Men, you have a strategic opportunity to encourage your pastor right now. Don’t just think good thoughts. It is always the time for thoughts and prayers, but thoughts and prayers alone are not enough. Do something. Tell them you appreciate them. Honor them by articulating and showing their value. Your pastor would love to hear from you. It will strengthen his resolve – and it pleases God.
Jesus wants his church to have a healthy culture of care and respect for his pastors
When church members appreciate their pastors, it creates a healthier, more generous culture within the church. Trust me, your pastor gets his share of criticism, harsh emails, and bad news. Telling him and showing him that you have his back will help him keep his head up. Don’t keep him guessing if you support his ministry – tell him.
Ephesians 4:11 says that pastors are ministry gifts given from Jesus himself. They guide, teach, and equip Christians to grow spiritually. We appreciate pastors because they are Jesus’s gifts. He gave them to us because we need them. The polite response to a gift is always, “thank you”. You should do no less for the gifts Jesus gives. We should be grateful for them.
Here are a few practical ideas for Pastor Appreciation Month or other times of the year:
- Find out what your pastor likes or needs and gift it to him. Big or small, gifts should always be thoughtful as well as generous. Blessing your pastor has no downside.
- If your pastor needs a getaway or a ministry break, help fund it and make it happen. Let him feel good about being blessed and getting some time away to be refreshed.
- Find out, then honor the number of years your pastor has been in pastoral ministry. Ministry milestones should never be overlooked by a congregation or celebrated alone.
- Celebrate occasions like birthdays, anniversaries, and Christmas with gifts and kind words. A congregation is also the church family, and families celebrate these things.
Appreciation should be given personally
When is the last time you shared some kind words of support with your pastor? I know it can be difficult for many, especially introverts, but it’s worth stretching yourself. Your pastor will never look at you quite the same when you honor him personally. He knows it wasn’t easy to do that. It will bless him that someone took the time to say something positive, not negative.

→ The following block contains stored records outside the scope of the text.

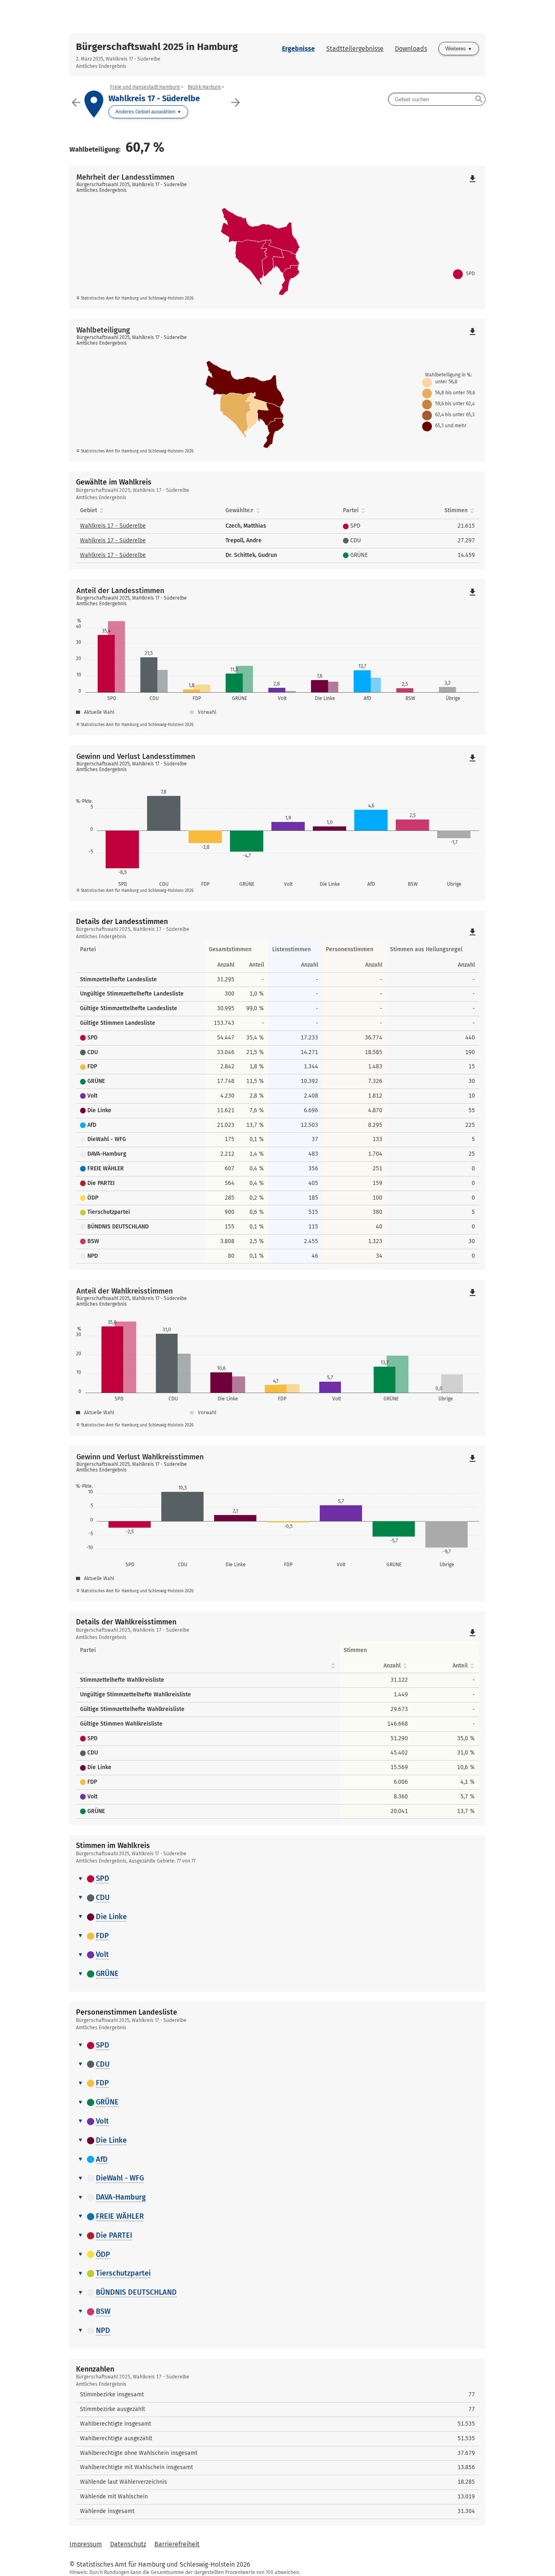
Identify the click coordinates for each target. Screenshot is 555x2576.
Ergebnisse (298, 48)
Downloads (411, 48)
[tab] (277, 1879)
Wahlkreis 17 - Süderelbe (113, 525)
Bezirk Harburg (204, 87)
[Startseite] (277, 17)
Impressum (85, 2544)
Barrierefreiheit (176, 2544)
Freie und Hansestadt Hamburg (145, 87)
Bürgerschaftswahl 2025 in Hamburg (157, 46)
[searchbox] (437, 99)
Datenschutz (128, 2544)
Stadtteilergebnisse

Appreciation should be given publicly
Behind the scenes, the congregation can easily plan a surprise or a special moment in a church service or event where your pastor is honored publicly. Cards can be signed, gifts can be given, and trips can be planned or announced. Make sure someone publicly articulates the church’s appreciation at this event and represents the congregation well. You will need to ask a board member or staff member to help facilitate this beyond just a good idea. Going through the appropriate channels will garner more support. If no one else has ever thought of doing something like this, you get to be the first one!
Do something soon. Plan it. Get other people onboard to help you start working on it now. Take the time to appreciate and bless your pastor; your church will be better for it.